Nell’episodio dal titolo “Dreadnought” della serie “Star Trek: Voyager” il capo ingegnere B’Elanna Torres incrocia la suaTorres strada con una sua vecchia conoscenza: un missile cardassiano che lei stessa aveva riprogrammato ma che era andato disperso. Ora, a causa di un evento non considerato, il missile è stato catapultato a settantamila anni luce da casa, cioè nel quadrante delta, e sta puntanto un pianeta del tutto innocente.
Quando B’Elanna entra per la seconda volta nel missile cerca di convincere l’intelligenza artificiale – che ha la sua stessa voce – del madornale errore di rotta. Il programma del missile si rivela più furbo del previsto e, dopo aver imbrogliato il capo ingegnere, riprende la sua rotta verso il suo bersaglio di innocenti. La conclusione del computer di bordo è disarmante: «La probabilità di trovarsi nel quadrante delta, a settantamila anni luce dal bersaglio, è trascurabile». Il computer di bordo ripete questa frase più volte e costruisce una sua versione della realtà che gli faccia proseguire il viaggio mortale: B’Elanna è passata al nemico; la storia del quadrante delta è una cospirazione. Notare l’assenza di condizionale.

Il Dreadnought, che trascorre il tempo creando scenari, ipotesi e tattiche per evitare ogni imprevisto da parte del nemico (ha persino un messaggio per le navi “amiche” in modo che lo lascino passare) mi ricorda molto certe persone – che definirei disperate - incontrate in rete. Come sappiamo, una cosa improbabile non è impossibile ma, quando ci sono di mezzo le ideologie, lo diventa. Non ci sono ragioni, né spiegazioni, né logiche che tengano con chi ha stabilito a priori come debba andare il Mondo. Quando la realtà non ci piace, diventiamo scettici, cominciado a tirar fuori la probabilità per “sbugiardare” gli altri e, se sono insistenti, inventandoci anche qualche bella cospirazione di cui accusarli o qualche fantasiosa ipotesi “scientifica” di come si sarebbero svolti i fatti.
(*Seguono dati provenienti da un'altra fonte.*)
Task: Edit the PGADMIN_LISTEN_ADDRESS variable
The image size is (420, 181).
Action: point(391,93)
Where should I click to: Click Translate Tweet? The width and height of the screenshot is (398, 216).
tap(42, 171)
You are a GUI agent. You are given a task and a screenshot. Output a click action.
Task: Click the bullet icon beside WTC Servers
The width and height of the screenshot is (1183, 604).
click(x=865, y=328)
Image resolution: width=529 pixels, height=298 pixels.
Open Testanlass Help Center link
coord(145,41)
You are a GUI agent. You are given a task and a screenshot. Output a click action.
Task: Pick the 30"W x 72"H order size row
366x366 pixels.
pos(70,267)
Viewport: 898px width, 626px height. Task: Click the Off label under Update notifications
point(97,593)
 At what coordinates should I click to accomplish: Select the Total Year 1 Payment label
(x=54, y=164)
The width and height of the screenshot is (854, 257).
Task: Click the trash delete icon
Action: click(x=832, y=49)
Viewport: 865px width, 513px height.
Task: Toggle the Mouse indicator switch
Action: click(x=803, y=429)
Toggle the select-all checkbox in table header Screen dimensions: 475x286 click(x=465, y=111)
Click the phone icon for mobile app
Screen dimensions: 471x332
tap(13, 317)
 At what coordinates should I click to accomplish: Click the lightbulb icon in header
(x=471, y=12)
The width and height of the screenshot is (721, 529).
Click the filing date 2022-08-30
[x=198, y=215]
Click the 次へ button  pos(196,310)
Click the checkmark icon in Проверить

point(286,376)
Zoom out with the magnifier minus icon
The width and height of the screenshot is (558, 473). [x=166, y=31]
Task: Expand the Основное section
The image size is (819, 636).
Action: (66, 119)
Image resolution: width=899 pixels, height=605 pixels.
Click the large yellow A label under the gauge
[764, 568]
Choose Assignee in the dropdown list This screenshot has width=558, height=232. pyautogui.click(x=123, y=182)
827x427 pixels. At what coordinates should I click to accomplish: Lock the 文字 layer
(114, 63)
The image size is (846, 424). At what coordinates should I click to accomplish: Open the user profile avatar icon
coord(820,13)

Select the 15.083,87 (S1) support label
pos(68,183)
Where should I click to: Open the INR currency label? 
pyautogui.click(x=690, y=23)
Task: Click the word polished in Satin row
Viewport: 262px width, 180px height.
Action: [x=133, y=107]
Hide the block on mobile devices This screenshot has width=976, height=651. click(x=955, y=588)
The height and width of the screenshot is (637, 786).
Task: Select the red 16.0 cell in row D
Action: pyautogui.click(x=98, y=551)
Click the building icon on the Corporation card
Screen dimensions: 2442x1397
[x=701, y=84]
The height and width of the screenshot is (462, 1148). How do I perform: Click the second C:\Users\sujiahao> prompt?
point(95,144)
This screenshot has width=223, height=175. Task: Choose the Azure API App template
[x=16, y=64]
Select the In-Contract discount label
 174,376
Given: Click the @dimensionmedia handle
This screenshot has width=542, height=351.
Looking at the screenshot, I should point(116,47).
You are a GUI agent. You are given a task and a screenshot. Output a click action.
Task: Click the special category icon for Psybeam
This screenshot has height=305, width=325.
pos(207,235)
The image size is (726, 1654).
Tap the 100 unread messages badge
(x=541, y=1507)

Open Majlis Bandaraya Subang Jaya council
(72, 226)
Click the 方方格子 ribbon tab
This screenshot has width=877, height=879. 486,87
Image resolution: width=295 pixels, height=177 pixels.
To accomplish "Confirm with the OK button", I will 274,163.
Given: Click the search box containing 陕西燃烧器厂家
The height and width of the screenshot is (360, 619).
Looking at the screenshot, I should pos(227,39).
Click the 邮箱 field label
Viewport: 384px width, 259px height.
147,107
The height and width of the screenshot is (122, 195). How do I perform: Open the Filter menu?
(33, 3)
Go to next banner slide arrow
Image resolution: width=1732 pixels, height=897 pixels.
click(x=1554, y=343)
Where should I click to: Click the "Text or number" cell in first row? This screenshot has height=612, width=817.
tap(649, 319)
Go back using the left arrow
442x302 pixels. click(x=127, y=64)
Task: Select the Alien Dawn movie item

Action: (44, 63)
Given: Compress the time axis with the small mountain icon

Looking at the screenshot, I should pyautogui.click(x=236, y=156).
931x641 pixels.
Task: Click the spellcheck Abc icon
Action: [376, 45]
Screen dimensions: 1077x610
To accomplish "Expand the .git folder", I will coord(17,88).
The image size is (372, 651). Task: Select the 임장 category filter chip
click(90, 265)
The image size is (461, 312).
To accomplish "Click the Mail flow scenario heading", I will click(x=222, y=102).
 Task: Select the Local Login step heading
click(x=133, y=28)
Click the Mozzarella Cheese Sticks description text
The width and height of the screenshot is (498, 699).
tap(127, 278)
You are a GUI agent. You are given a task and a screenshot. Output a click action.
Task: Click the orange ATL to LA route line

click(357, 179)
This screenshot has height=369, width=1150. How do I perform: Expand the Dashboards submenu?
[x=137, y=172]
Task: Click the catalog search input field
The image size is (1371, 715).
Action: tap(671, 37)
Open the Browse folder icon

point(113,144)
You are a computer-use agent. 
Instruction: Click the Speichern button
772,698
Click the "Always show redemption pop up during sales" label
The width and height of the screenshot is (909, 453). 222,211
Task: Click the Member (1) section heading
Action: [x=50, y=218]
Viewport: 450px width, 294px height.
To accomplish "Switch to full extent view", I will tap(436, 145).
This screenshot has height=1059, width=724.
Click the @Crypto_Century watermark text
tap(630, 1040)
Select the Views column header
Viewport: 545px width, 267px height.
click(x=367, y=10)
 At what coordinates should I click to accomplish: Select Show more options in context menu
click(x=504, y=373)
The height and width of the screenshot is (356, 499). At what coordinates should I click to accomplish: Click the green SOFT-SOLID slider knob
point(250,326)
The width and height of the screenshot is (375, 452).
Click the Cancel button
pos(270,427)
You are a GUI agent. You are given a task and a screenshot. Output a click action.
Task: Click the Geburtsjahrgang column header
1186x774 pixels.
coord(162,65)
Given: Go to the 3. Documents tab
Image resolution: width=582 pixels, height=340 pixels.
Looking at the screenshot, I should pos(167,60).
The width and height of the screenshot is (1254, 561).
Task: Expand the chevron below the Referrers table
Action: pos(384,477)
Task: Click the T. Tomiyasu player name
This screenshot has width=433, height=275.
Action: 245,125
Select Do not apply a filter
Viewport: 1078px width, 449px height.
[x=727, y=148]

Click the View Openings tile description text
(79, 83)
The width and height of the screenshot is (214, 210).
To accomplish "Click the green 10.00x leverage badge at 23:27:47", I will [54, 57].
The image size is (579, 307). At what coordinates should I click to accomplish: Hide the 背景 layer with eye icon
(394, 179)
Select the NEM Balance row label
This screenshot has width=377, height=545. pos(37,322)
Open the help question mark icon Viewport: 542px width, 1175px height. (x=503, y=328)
Il problema del Dreadnought è che non basa le conclusioni che formula sulle osservazioni, ma su congetture e congetture di congetture, divergendo dal reale. Esattamente come alcuni che pur di non ammettere la possibilità che l’interlocutore abbia ragione – o anche semplicemente di non sapere – , arrivano ad ipotizzare le cose più irragionevoli e ad imporre la loro “versione” a suon di dialettica. L’Universo non è fatto soltanto di materia, misure, teorie e probabilità, ma è pieno di cose che non possiamo neanche immaginare.

Arma letale, Dreadnought, Voyager

Bene, gente… Domani vengo catapultato nel quadrante delta. Ciò potrebbe comportare interruzione di comunicazioni per un po’, eventuali mondi alieni ai quali abituarsi e bizzarre avventure da annotare sul diario di bordo. Restate in linea ed attendete segnali dal subspazio, anche se dovessero passare diversi giorni. A presto!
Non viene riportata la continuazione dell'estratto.